- Born: 10 January 1874 Burila Mare village, Mehedinți County, Romania
- Died: 1944 (aged 69–70)
- Education: École Polytechnique, Saint-Cyr military school, Sorbonne
- Occupations: Officer, engineer, inventor, academic
- Years active: 1891–1944
- Employer: University of Cluj
- Known for: Contributions to Romanian anti-aircraft artillery
- Notable work: Conversion of Hotchkiss 57 mm Model 1888/1916 into anti-aircraft cannon
- Awards: Prize instituted by the Romanian Academy of Sciences

= Ștefan Burileanu =

Romanian officer, engineer, academic

A 57 mm Burileanu anti-aircraft gun

Ștefan Burileanu (10 January 1874 – 1944) was a Romanian officer, engineer, inventor, and academic who rose to the rank of major general in 1933.

== Biography ==
Burileanu was born in Burila Mare village, Mehedinți County. He went to high school in Paris, graduating in 1891. From 1892 to 1894 he studied engineering and military science at École Polytechnique and from 1894–1896 at the Saint-Cyr military school in Fontainebleau. He completes his studies in France in 1901, earning a Ph.D. degree from the Sorbonne with a thesis titled Nouvelle méthode de balistique extérieure.

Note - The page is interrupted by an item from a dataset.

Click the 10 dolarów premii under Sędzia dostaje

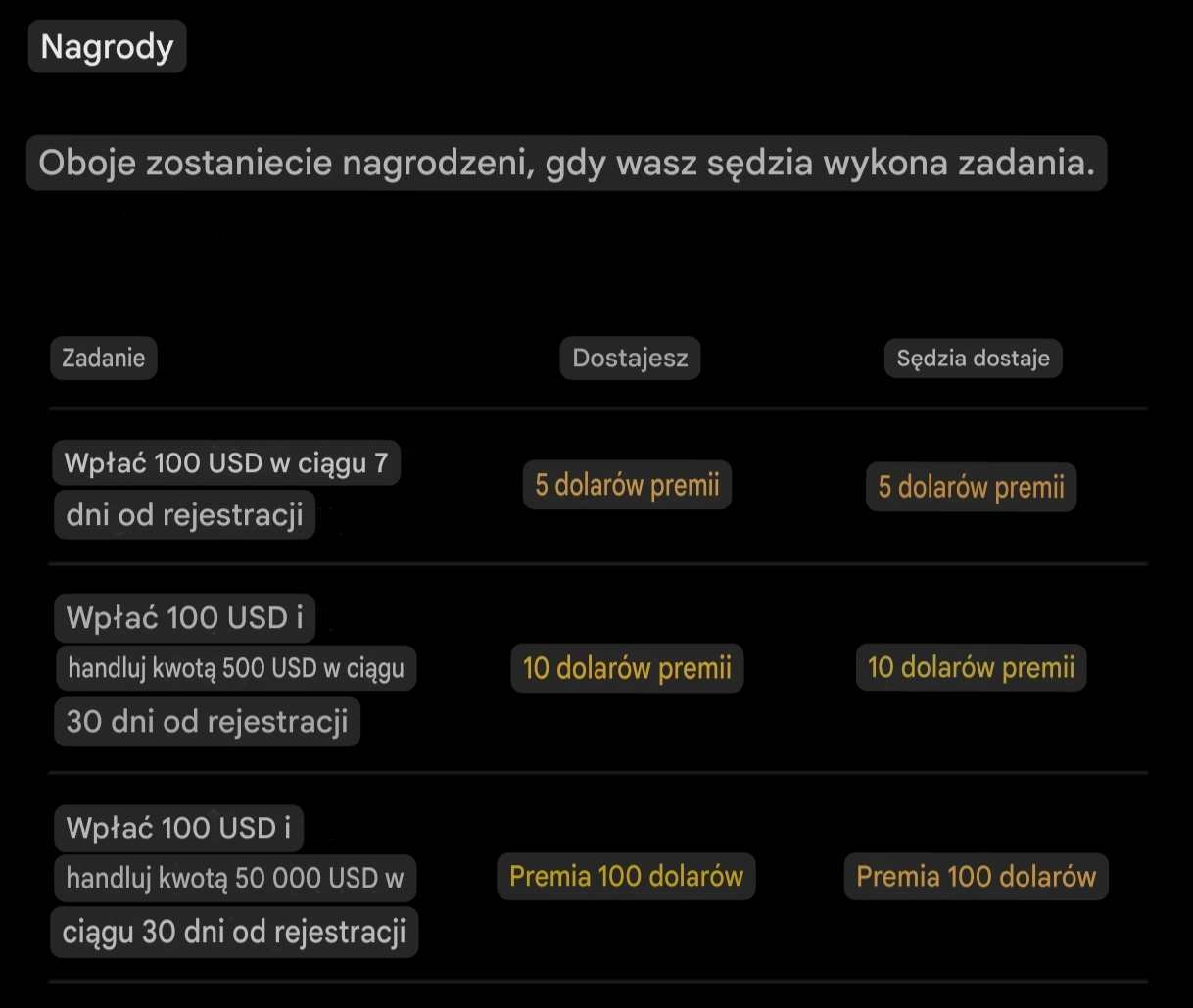coord(971,668)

In 1915 he converted the Hotchkiss 57 mm Model 1888/1916 into an anti-aircraft cannon, designing a system which he named Burileanu. The 40 converted cannons had a rate of fire of 20-25 rounds per minute, a horizontal firing arc of 360° and a vertical arc of + 85°. Colonel Burileanu designed and built a special warhead for this cannon, increasing its range by 22%.

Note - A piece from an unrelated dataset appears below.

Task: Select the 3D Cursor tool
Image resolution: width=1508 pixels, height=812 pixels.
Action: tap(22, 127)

The cannon was widely used by the Romanian Army in World War I, bringing down German planes at Mărășești, Piatra Neamț, and Bârlad. He made a similar system for the Gruson 53 mm Model 1887/1916. He also contributed to the Romanian victory at the Battle of Mărășești through the modifications he made to its cannons and howitzers.

Between 1923 and 1930 Burileanu was a professor of mechanics at the University of Cluj. He was elected titular member of the Romanian Academy of Sciences (Military Section) on 21 December 1935.

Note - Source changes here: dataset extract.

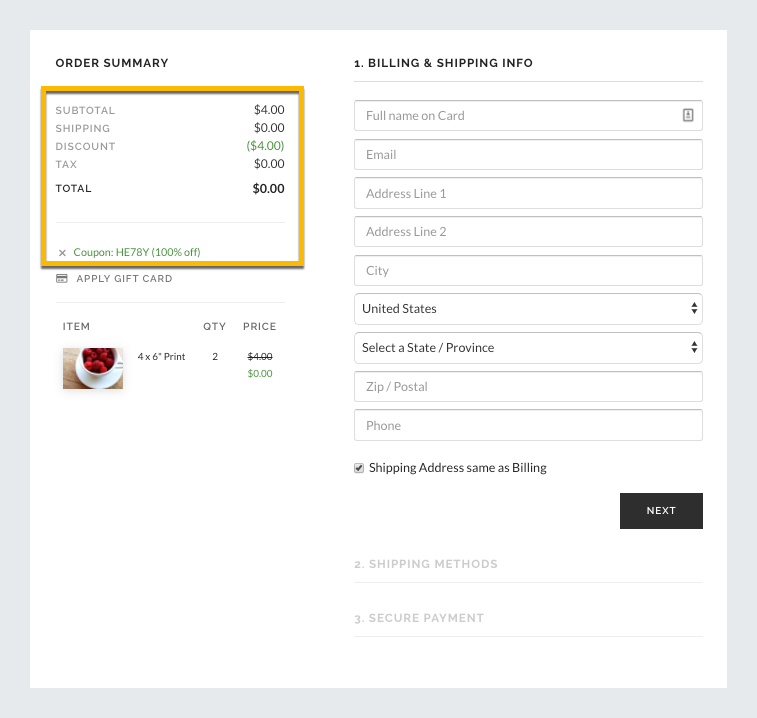Expand the Select a State / Province dropdown
The width and height of the screenshot is (757, 718).
click(528, 348)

Nowadays Burileanu is viewed as the father of the Romanian anti-aircraft artillery. In his memory, the Academy of Sciences has instituted a prize in his name. A street in Bucharest also bears his name. The Romanian Army's 30 km2 Test and Evaluation Center, located in Jegălia, Călărași County, is also named after General Burileanu.